Chelsea's French striker Olivier Giroud (L) scores during the UEFA Champions League round of 16 first leg football match between Club Atletico de Madrid and Chelsea at the Arena Nationala stadium in Bucharest on February 23, 2021.
Photo by Daniel Mihailescu/AFP via Getty Images

In the 68th minute of today's tight and unspeakably boring Champions League tie between Atlético Madrid and Chelsea, Olivier Giroud scored one of the prettiest goals of his life (which is saying something).

Making a run into Atleti's penalty area, Giroud looked over his shoulder and saw a ball looping through the air, tantalizingly close by. With little time to act and no good way to get a traditional shot off, Giroud corkscrewed his body around to address the falling ball, leapt into the air with his back to the goalmouth, threw his left foot over his head and into the ball, giving the ball a firm bicycle-kicking smack that sent it bouncing past Jan Oblak and into the net. He'd just scored a crucially important goal, on the big stage, using one of the most aesthetically pleasing techniques in the sport.

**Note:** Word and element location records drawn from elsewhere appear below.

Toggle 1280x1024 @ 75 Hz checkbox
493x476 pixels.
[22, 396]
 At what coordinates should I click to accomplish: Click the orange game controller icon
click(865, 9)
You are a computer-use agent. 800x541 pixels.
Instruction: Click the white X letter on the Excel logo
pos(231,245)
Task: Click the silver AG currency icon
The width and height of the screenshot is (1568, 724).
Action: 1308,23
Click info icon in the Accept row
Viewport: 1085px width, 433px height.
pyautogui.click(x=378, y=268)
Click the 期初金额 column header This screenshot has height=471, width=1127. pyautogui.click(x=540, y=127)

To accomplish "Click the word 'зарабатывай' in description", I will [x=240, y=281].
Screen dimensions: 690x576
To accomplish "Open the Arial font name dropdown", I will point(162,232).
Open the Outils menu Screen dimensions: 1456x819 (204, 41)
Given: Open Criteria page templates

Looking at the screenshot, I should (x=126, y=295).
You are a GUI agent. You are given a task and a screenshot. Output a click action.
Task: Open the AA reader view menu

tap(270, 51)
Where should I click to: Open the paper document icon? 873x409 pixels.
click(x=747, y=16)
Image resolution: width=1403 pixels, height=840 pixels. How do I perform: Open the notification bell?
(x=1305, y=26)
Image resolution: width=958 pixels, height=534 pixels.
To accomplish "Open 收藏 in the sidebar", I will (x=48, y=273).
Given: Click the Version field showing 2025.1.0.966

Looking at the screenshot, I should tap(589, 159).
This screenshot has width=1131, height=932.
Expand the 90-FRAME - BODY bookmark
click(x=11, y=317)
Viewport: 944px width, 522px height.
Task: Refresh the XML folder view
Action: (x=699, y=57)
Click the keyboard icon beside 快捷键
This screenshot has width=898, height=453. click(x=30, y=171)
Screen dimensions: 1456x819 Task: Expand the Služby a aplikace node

Normally a goal like that would've resulted in an explosion of joy from Giroud, his teammates, and the thousands of traveling Chelsea fans in attendance, to say nothing of the millions of spectators watching at home. Instead, the line judge immediately ruled the goal out for what in live time looked like an accurate offside call:

Before the action could start back up following the-wondergoal-that-wasn't, the head ref stood around in that now famous "concerned face with a finger pressing the headset headphone into his ear" stance, indicating that VAR was taking a look at the play. It wasn't at all clear what exactly VAR was investigating, since the broadcast director didn't show any replays of the incident. I was busy typing away in the Defector soccer Slack channel, complaining about how we'd just been robbed of the only lively moment of this awful match, when finally, just about three minutes after Giroud put the ball in the back of the net, the referee whistled that VAR had concluded its assessment and—shocker—had decided the goal would count.

As confusing as this eventuality was as a spectator, even more jarring was watching the Chelsea players manfully attempting to get excited about that thing from a few minutes back that they didn't think actually happened:

It wasn't until the 88th minute that broadcast finally ran the definitive replay showing that Mario Hermoso, not Mason Mount, had clearly made the touch that sent the ball Giroud's way, thus making him onside.

Giroud's goal wound up the only one of the game, giving Chelsea a huge 1–0 "away" win. (Scare quotes because the match was actually held on neutral ground, since Spanish COVID-19 quarantine laws prevented it from being held in Madrid.) Though the goal may well determine who goes through to the next round in Europe's premier tournament, I'll remember it most for its encapsulation of the bizarre state of soccer in 2021: a jaw-dropping feat of athleticism that at first didn't happen, then after three minutes did happen, the muted and confused celebration and mourning of which happened on delay inside a silent and empty stadium in Bucharest.